Ramona Richards

Ramona Richards started making stuff up at three, writing it down at seven, and selling it at eighteen. She’s been annoying editors ever since, which is probably why she became one. Twenty-five years later, she’s edited more than 350 publications, including novels, CD-ROMs, magazines, non-fiction, children’s books, Bibles, and study guides. Ramona has worked with such publishers as Thomas Nelson, Barbour, Howard, Harlequin, Ideals, and many others. The author of eight books, she’s now the fiction editor for Abingdon Press. An avid live music fan, Ramona loves living in the ongoing street party that is Nashville.

Track Changes

Basically . . .

Each movement is only learned after you’ve perfected the one before it.
                                                                               Scott Hamilton, The Great Eight

Ever had one of those “Well, DUH!” moments? When you realize you’ve been ignoring the obvious?


I had such a moment when I read Scott Hamilton’s The Great Eight a few years ago. While learning to skate, Scott’s hardest challenge was a basic figure eight. What nine-year-old kid wants to do the same boring skill over and over? Tracing the same double-circles on the ice, keeping the blade in the same track, hour after hour, day after day? He’d break out, zipping back and forth, doing the stunts that he loved, which seemed to come naturally to him.
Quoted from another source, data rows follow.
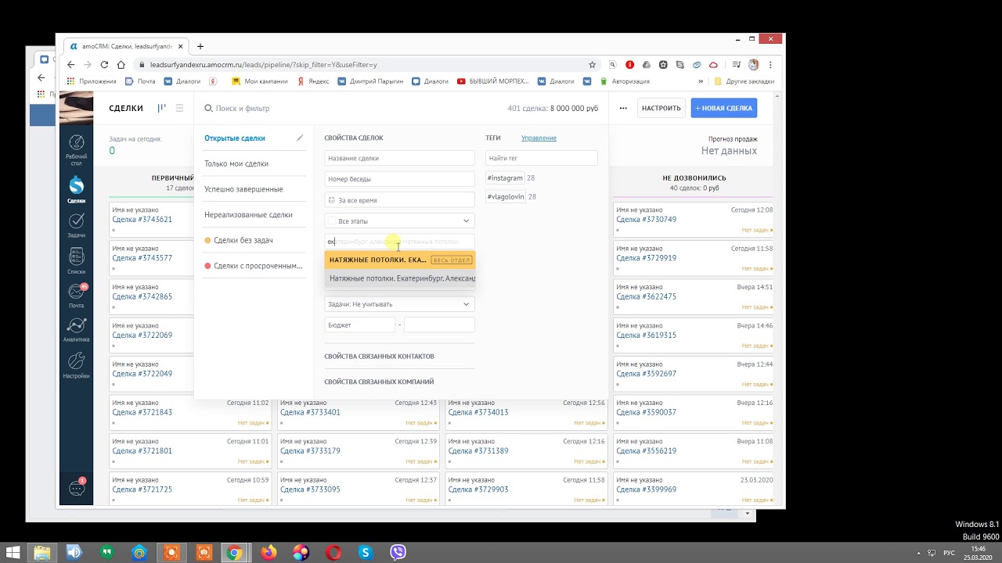Edit Открытые сделки filter with pencil
The width and height of the screenshot is (1002, 563).
point(299,138)
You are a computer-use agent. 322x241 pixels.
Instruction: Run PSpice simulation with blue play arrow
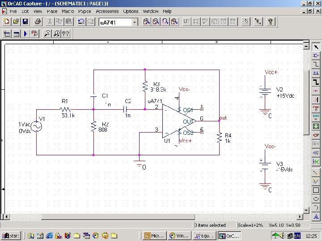25,33
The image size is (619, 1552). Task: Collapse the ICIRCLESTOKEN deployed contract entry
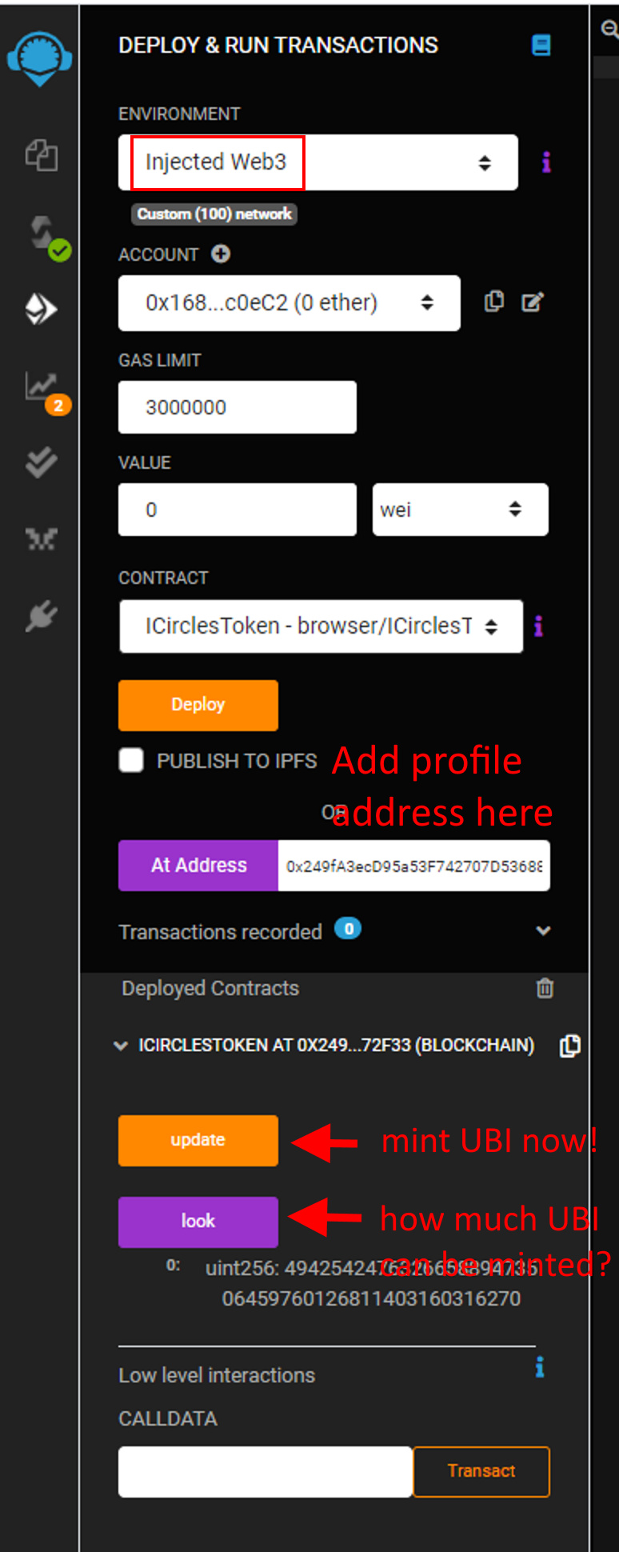pyautogui.click(x=121, y=1046)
Pause. If you don’t know who Scott is or have never seen him skate, do yourself a favor and watch a few of his routines on YouTube. They are a joy to watch. Two of my personal favorites are his routines to “When I’m 64” and “Double Bogey Blues.” And knowing his personal story makes some of those routines even more incredible.


Okay, end of rabbit trail, back on topic. Scott’s coaches refused to let him spend time on the acrobatics he loved until he’d mastered those figure eights. Slowly, he began to realize how important they were. My “duh!” moment came with this from his book: “As I practiced every day with repetition and consistency, I was building all the small muscles that gave me the ability to control my movements. I was mastering the fundamentals.” (Italics mine.) And when he’d mastered the “great eight,” he began to win awards.
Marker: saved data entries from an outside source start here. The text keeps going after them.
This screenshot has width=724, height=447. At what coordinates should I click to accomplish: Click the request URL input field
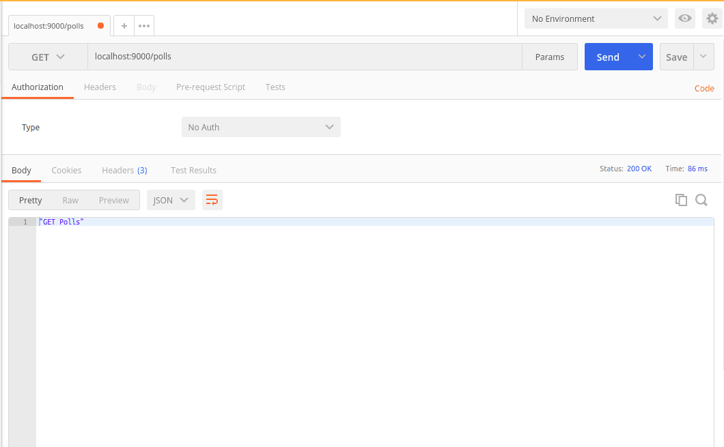304,57
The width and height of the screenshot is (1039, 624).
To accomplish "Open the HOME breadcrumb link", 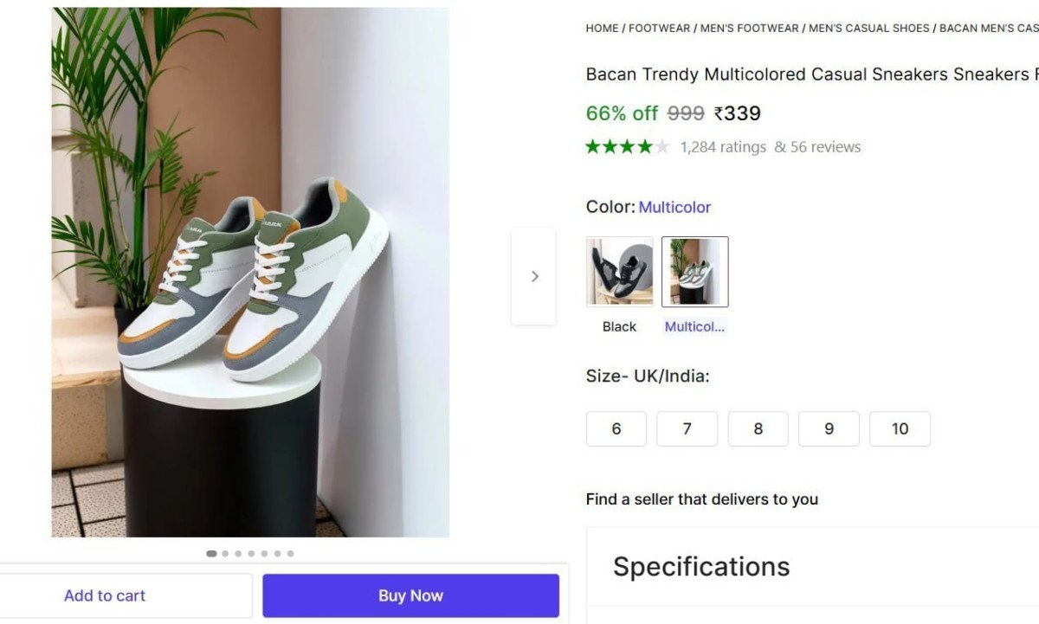I will pyautogui.click(x=602, y=28).
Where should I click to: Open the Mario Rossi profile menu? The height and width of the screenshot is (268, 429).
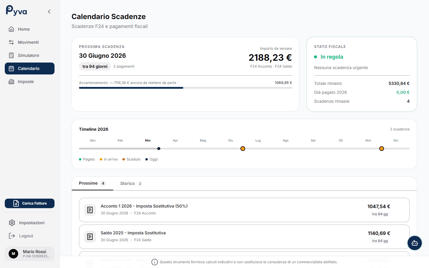pyautogui.click(x=29, y=253)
As a writer, as an editor, as a reader, I love great stories. I adore the flashy stuff, the backflips and spins. Most readers do. Editors, in particular, find them beautiful and acquirable.


The problem is, too many writers want to do a backflip with a great story without learning the basics.
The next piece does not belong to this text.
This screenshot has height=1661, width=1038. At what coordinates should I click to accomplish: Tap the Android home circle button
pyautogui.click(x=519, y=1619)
As an editor, I see it every day. Great concept! Flashy ideas! Rotten execution! And the story gets rejected because the fundamentals just aren’t there.


Anyone who’s sat with me through a pitch session has probably heard this: “I like your idea, but I’ll need to see the first three chapters. It’s all in the execution.”


Here are some of the fundamentals I look for in a manuscript:


Great Opening Page


This can be achieved primarily through action and dialogue. If you plan to open with an internal reflection or a delivery of setting, it needs unique word choices and well-crafted syntax that are better constructed than the Golden Gate Bridge.


Dialogue


Conversations can save or kill a book. One clue is that dialogue needs to sound like we think we talk—not the way we actually do. And every spoken word needs to advance the scene and the plot.


Grammar and Syntax That Sparkle


For some reason, fiction writers often think that because they can get away with iffy grammar in dialogue, it’s okay in narrative. It’s not. Get rid of tired adjectives. Vary word choices. Stay in the active voice. This does not mean I love overwritten purple prose; it means I look for writers who are skilled in making even the simplest phrase shine.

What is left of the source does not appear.